Items from a dataset
== Segment start ==

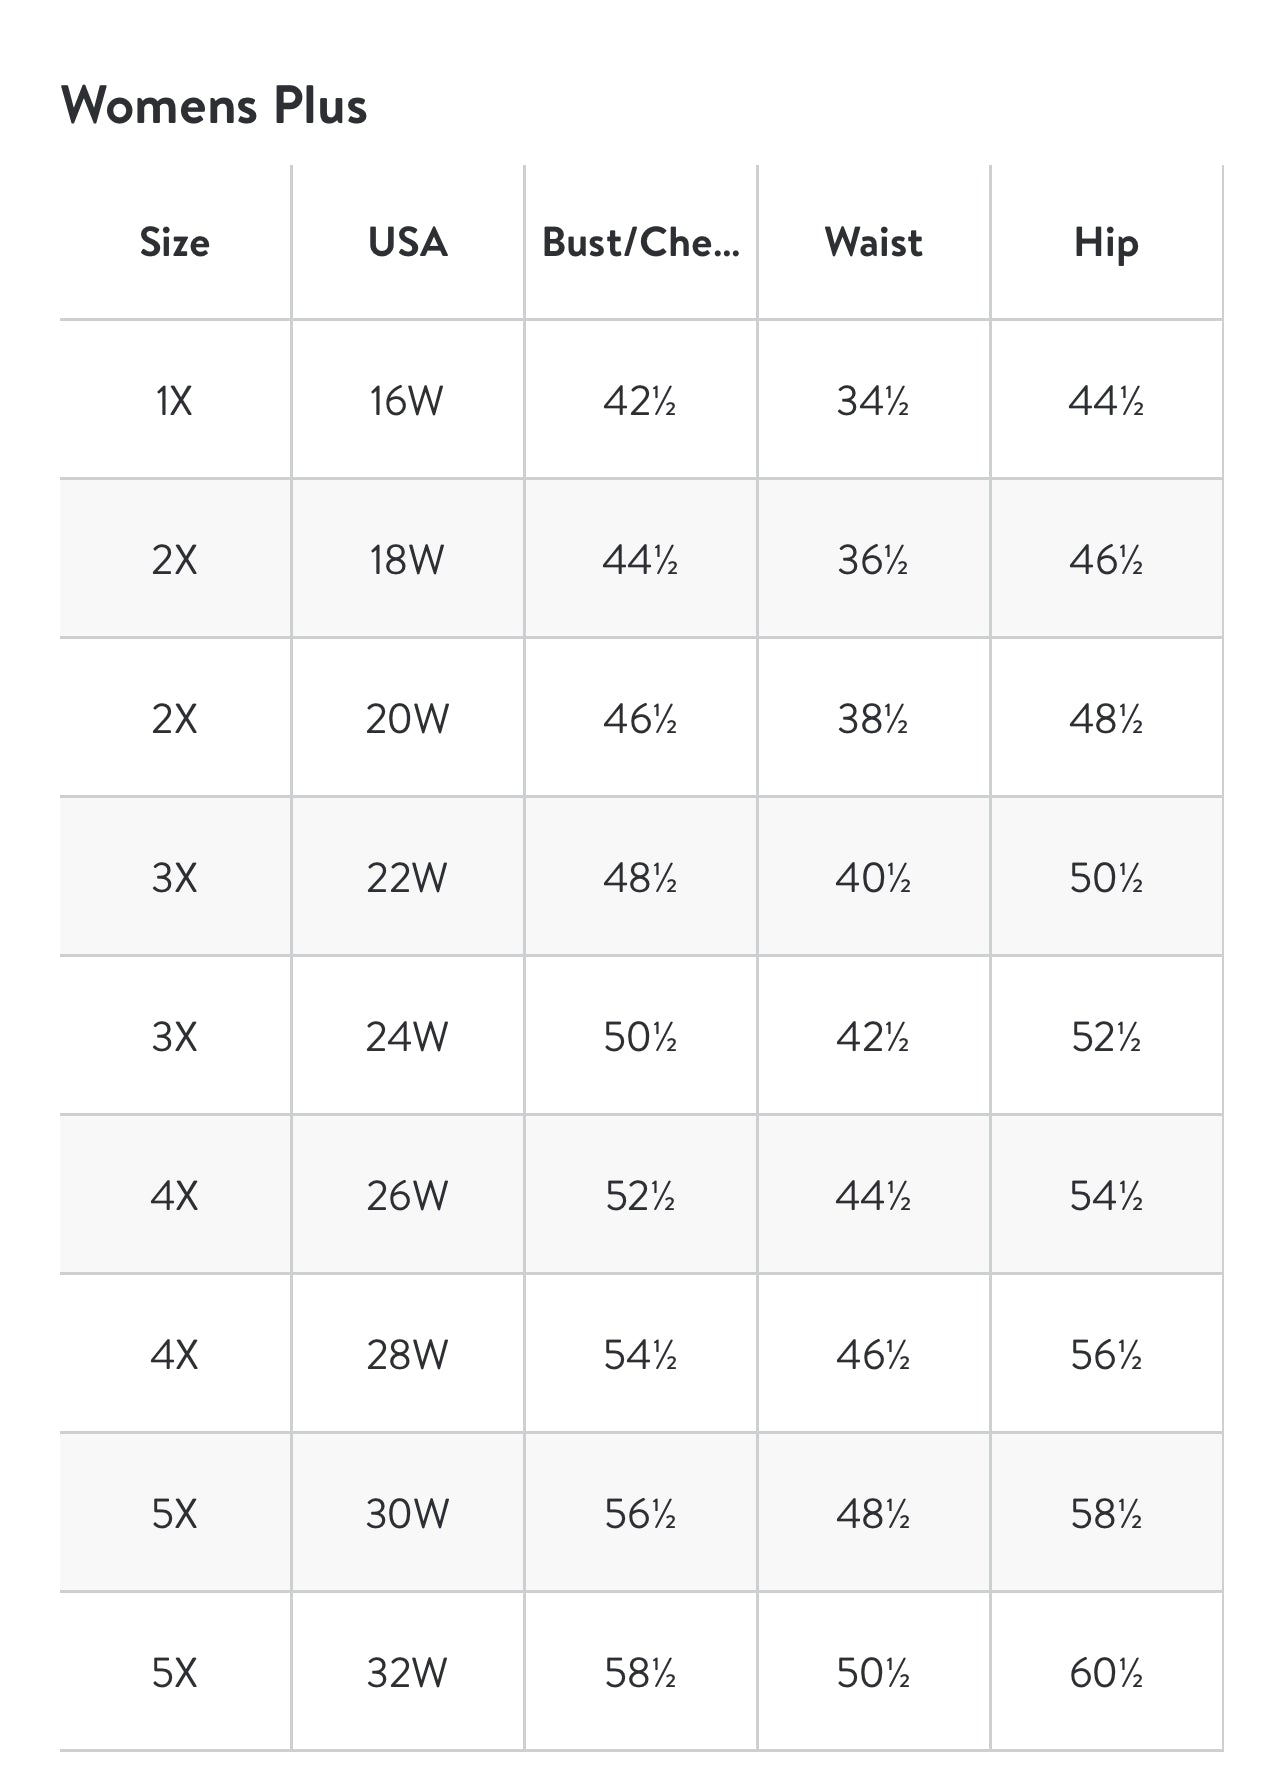Click the 58½ bust value for 32W
This screenshot has width=1284, height=1788.
pyautogui.click(x=640, y=1673)
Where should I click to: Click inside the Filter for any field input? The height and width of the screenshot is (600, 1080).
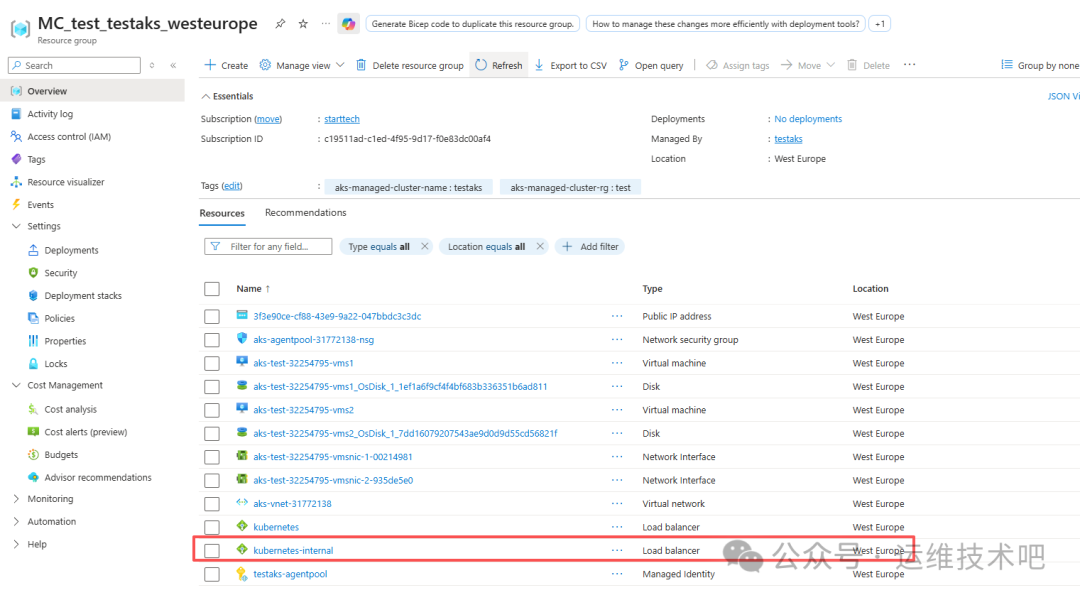coord(267,246)
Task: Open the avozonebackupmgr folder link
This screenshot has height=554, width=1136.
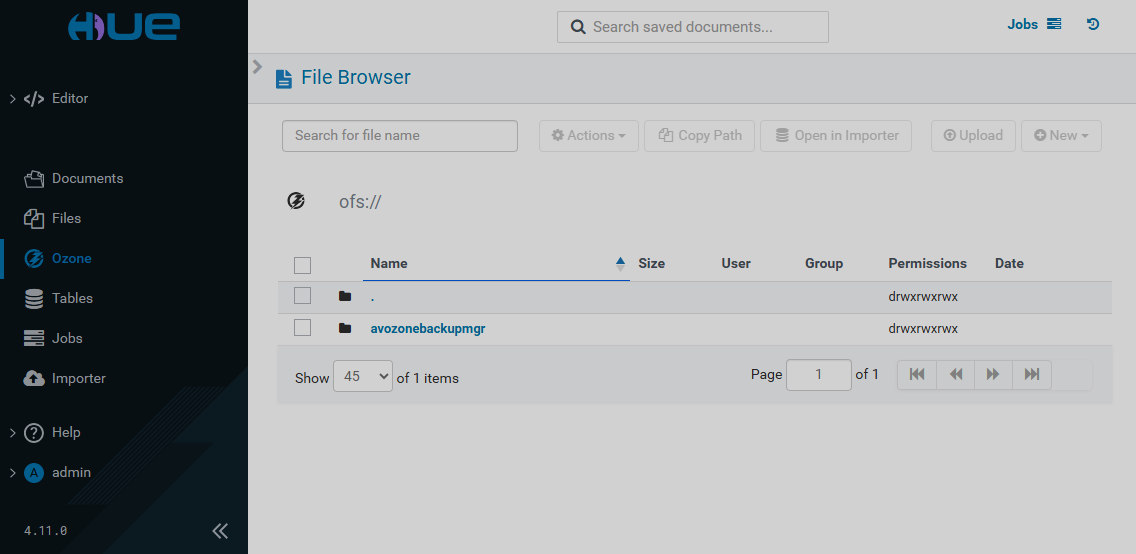Action: coord(427,328)
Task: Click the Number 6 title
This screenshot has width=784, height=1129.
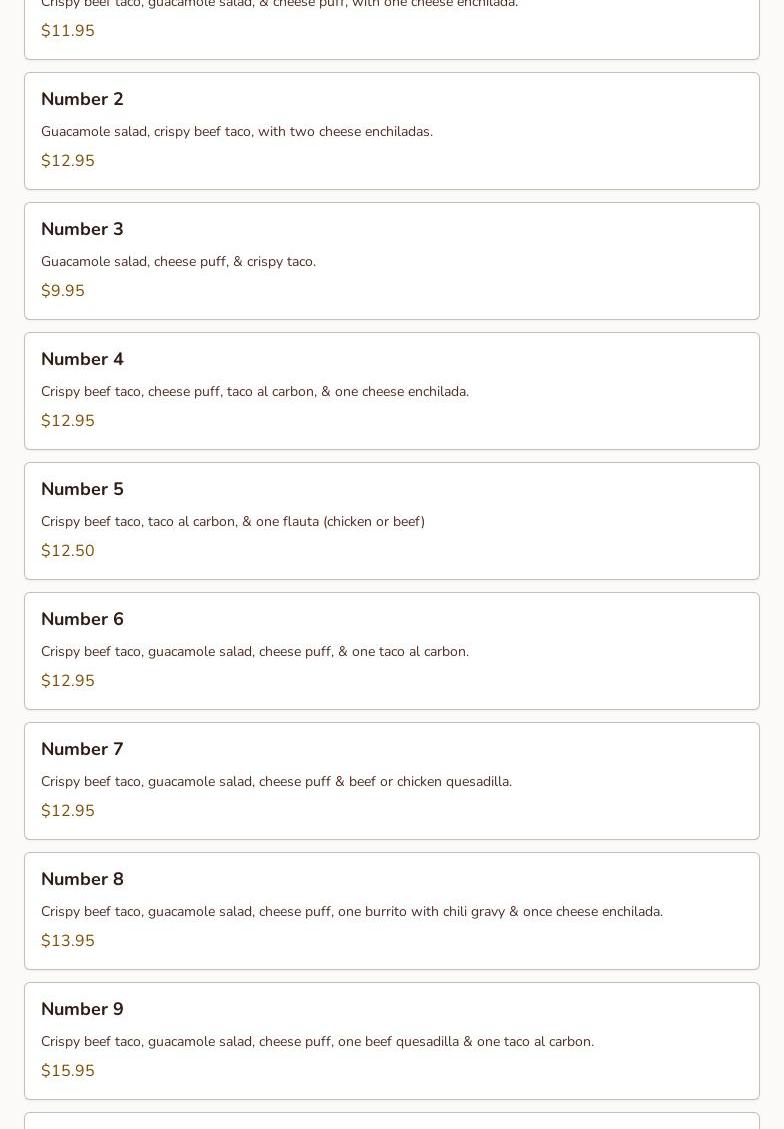Action: (x=82, y=619)
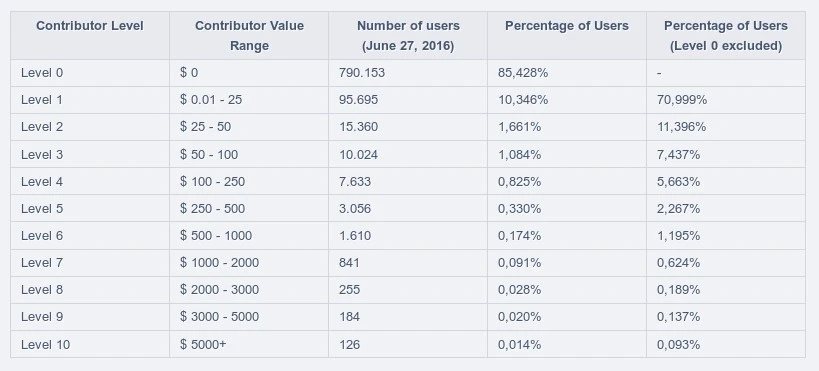This screenshot has width=819, height=371.
Task: Select the Level 1 row label
Action: coord(42,100)
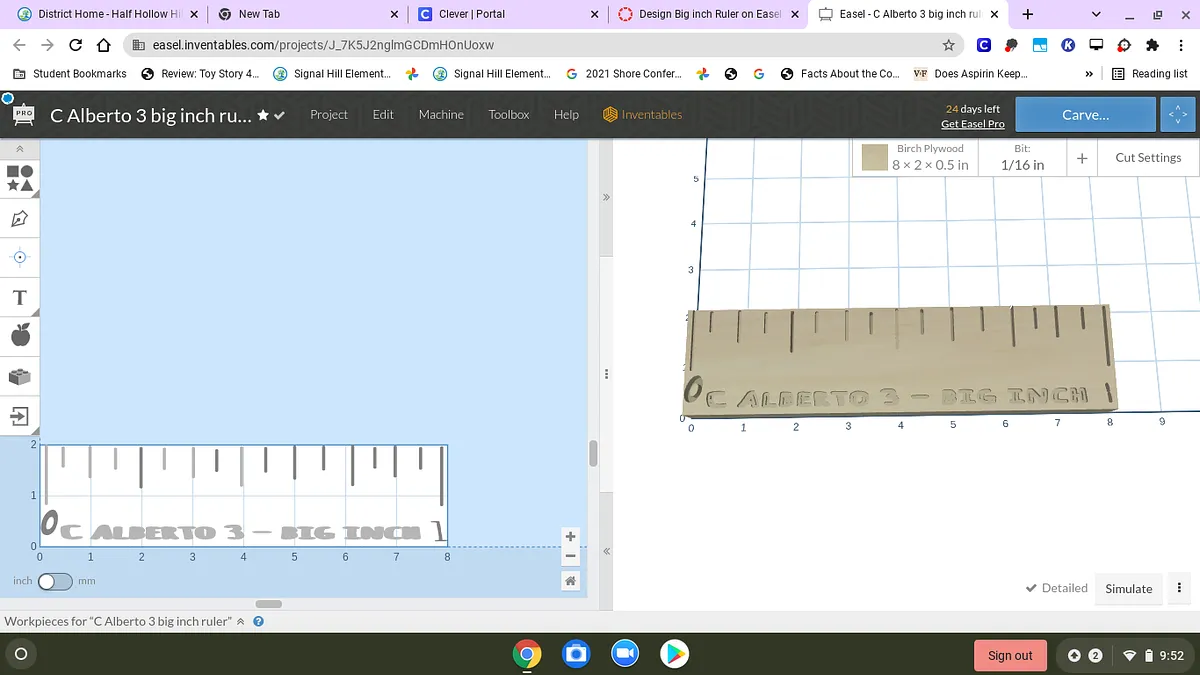The image size is (1200, 675).
Task: Click the Import file icon
Action: pos(20,415)
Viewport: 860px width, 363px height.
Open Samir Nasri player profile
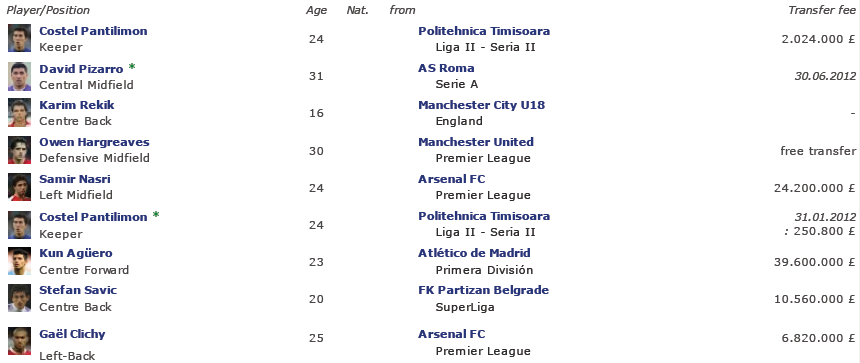point(75,179)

== Segment end ==

= GOAL OF THE EXERCISE =
Leaving the pictures aside, transcribe exactly the lines from the one containing "This screenshot has width=784, height=1129." to the final line of the entries above, both ends included.

= OUTPUT OF THE TASK =
This screenshot has width=784, height=1129.
Action: (x=82, y=619)
This screenshot has width=819, height=371.
Task: Select the Level 1 row label
Action: coord(42,100)
The image size is (1200, 675).
Task: Click the Import file icon
Action: pos(20,415)
Viewport: 860px width, 363px height.
Open Samir Nasri player profile
point(75,179)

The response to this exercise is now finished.